**YOUR ASSIGNMENT**: Return all lines from the entries below in which the word "table" is present.

**RECORDS SUPPLIED**:
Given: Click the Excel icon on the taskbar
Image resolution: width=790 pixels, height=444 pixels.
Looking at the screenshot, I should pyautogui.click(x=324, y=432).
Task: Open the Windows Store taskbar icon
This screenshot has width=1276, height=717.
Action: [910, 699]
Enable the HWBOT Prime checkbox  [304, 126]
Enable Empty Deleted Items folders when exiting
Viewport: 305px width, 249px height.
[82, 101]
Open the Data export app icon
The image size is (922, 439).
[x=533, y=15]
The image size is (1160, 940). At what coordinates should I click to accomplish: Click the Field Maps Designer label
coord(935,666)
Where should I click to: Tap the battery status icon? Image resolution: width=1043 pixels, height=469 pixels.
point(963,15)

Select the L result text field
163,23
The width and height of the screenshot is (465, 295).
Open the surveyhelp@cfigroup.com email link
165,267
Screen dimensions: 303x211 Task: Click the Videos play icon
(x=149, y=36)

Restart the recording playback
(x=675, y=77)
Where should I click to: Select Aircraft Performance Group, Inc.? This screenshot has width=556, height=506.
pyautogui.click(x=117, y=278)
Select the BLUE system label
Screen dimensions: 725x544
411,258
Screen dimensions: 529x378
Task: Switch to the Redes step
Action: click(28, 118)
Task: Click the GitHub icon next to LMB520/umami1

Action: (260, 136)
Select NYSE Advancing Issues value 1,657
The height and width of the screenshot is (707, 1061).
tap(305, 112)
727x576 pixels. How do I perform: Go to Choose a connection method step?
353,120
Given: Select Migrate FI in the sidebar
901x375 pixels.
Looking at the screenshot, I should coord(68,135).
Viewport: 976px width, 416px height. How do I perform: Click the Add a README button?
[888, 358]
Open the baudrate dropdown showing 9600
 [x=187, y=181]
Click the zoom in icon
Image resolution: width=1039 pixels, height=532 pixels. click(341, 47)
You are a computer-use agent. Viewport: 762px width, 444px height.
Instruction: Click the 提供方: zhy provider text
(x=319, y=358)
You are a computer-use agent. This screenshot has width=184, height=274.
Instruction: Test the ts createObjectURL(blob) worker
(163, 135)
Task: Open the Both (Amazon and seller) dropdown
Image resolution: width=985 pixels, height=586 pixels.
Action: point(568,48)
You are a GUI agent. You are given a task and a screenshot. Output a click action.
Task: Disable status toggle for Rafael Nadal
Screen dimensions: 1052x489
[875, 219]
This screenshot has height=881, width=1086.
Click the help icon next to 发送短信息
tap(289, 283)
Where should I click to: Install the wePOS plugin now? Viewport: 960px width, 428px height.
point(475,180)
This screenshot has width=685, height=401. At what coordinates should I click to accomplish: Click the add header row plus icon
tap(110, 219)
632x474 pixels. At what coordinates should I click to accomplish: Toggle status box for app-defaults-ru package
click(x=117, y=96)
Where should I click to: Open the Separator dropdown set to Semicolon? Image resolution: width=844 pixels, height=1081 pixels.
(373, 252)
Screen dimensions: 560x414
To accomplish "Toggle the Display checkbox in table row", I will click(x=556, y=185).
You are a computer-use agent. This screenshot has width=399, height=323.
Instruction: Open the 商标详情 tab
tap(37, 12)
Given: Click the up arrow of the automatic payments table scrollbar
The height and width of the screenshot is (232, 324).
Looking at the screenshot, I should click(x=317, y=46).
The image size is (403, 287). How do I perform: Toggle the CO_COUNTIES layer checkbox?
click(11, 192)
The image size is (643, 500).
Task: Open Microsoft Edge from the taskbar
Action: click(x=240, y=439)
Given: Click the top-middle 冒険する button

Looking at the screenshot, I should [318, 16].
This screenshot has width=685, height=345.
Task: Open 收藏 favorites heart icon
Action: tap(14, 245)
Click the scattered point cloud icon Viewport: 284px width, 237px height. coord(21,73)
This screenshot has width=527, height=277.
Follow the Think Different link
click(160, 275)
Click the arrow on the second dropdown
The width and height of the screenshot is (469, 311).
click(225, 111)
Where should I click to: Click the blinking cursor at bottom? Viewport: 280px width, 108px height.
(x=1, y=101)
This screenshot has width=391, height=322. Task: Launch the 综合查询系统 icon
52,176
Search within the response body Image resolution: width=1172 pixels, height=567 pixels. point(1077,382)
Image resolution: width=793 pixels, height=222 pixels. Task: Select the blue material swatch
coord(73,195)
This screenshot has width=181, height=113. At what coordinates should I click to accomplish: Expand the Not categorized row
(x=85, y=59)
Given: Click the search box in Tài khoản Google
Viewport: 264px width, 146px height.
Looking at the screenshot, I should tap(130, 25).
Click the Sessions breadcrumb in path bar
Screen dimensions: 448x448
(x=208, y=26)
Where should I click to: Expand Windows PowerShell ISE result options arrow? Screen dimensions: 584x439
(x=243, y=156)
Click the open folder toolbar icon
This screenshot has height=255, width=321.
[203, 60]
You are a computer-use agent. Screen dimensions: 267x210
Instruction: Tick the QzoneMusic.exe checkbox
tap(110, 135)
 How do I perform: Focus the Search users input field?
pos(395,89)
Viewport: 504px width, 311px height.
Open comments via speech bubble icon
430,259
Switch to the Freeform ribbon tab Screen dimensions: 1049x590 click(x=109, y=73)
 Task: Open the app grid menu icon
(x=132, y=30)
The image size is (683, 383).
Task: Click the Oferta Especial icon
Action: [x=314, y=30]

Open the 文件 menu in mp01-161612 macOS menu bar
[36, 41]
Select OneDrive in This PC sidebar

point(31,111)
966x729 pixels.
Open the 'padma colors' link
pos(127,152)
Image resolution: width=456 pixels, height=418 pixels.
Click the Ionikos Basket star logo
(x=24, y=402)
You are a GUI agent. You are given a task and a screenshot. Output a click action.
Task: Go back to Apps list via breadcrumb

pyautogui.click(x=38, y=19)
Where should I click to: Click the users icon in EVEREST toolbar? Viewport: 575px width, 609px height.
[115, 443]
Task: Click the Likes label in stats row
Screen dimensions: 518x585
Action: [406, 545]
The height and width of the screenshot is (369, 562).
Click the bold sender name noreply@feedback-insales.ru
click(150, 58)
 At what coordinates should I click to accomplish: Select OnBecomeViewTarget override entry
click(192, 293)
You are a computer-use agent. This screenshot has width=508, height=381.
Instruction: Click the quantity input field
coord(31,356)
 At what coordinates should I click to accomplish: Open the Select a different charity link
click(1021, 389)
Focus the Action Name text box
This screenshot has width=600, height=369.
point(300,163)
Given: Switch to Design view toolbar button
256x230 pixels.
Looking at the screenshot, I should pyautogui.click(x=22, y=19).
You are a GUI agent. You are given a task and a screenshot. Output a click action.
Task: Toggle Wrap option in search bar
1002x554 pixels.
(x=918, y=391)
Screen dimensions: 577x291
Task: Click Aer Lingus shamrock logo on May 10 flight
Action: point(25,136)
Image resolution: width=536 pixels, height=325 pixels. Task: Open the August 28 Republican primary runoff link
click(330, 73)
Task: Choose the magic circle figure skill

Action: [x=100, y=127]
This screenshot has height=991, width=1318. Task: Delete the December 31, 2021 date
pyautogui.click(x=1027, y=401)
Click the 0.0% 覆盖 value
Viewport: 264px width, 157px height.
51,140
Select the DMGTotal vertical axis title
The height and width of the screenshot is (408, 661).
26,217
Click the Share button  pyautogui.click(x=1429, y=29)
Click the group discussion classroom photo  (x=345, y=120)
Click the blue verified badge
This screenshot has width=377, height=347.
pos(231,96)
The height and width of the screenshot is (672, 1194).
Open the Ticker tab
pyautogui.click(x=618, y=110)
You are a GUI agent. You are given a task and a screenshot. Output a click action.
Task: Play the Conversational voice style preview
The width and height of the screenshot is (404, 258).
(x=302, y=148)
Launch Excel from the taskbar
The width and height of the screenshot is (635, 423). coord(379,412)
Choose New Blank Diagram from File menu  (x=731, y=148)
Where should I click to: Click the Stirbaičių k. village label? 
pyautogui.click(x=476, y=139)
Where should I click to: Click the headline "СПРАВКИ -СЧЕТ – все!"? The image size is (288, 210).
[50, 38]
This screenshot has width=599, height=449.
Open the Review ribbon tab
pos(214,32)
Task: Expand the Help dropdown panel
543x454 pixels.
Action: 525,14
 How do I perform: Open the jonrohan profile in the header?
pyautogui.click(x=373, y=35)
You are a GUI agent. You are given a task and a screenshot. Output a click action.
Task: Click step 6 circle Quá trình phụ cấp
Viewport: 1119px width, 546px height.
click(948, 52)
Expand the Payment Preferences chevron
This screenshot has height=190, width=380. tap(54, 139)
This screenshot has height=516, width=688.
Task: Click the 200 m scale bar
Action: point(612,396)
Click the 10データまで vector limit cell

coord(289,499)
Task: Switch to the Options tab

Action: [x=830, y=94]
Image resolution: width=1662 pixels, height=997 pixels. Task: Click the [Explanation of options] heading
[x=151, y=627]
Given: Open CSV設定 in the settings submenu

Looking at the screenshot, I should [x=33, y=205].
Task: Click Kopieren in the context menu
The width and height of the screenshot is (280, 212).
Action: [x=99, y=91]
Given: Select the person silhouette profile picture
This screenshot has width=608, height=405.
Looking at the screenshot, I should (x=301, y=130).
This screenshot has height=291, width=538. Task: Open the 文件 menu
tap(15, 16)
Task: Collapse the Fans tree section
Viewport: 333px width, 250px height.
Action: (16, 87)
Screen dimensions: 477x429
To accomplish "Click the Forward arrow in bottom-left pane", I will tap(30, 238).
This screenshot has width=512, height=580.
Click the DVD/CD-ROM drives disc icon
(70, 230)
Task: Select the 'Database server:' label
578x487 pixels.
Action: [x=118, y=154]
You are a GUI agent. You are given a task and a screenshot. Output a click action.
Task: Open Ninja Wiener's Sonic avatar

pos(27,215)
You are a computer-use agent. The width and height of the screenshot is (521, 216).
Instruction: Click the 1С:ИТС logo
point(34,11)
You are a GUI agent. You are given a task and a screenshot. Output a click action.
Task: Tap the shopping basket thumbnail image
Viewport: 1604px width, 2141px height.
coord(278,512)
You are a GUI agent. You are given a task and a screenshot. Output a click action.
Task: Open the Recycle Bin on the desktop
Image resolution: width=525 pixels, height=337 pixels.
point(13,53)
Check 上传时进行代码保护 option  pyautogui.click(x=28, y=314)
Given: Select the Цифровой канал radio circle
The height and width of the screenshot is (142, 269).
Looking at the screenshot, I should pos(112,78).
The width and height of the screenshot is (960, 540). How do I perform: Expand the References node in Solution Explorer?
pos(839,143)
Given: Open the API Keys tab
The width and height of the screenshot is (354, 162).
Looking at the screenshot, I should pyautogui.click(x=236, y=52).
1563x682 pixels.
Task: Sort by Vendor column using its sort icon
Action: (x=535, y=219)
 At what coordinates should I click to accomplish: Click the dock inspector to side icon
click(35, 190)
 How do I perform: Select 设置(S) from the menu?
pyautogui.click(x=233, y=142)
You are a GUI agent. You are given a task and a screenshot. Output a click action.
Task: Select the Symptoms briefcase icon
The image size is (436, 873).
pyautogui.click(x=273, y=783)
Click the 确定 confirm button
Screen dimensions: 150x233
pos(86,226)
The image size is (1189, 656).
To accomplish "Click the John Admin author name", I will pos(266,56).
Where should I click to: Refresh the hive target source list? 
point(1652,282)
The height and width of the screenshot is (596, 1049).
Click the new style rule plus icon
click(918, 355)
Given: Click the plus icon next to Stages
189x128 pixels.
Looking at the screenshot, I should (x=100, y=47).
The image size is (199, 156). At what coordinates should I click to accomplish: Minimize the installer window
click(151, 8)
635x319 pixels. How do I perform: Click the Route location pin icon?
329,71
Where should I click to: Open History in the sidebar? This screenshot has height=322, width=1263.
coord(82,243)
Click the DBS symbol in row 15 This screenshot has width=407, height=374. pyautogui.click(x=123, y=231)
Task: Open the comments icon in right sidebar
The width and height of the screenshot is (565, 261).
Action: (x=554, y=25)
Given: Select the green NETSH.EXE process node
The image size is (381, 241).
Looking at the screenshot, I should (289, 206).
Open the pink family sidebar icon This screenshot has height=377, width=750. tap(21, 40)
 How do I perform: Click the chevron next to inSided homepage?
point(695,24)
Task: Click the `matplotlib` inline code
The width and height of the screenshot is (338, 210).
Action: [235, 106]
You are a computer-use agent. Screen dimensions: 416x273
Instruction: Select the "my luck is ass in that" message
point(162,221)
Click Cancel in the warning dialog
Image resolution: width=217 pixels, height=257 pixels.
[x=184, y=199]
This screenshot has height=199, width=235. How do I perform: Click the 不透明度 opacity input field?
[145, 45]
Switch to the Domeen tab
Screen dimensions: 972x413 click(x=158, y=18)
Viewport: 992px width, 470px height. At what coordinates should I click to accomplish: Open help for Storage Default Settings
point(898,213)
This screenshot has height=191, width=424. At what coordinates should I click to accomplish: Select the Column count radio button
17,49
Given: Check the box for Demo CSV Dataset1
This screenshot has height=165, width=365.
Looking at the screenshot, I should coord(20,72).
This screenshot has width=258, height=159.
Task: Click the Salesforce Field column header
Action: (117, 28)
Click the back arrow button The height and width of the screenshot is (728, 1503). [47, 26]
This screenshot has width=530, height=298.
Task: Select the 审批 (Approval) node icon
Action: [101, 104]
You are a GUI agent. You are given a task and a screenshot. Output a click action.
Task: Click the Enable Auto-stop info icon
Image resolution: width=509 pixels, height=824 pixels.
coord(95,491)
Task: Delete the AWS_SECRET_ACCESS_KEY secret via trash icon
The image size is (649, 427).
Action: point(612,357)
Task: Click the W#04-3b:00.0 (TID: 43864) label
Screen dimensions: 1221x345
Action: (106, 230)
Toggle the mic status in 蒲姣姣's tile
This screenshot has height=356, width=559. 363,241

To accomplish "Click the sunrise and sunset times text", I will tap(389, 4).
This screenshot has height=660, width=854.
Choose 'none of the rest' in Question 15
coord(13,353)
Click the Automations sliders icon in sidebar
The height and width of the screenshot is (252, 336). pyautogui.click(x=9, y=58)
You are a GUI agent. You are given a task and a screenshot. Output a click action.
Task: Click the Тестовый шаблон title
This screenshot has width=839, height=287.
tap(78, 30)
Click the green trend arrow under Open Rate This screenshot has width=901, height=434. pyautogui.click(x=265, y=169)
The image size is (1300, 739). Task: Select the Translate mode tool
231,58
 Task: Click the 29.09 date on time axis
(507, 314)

**ANSWER SECTION**:
To accomplish "Toggle the Display checkbox in table row", I will click(x=556, y=185).
Given: Click the up arrow of the automatic payments table scrollbar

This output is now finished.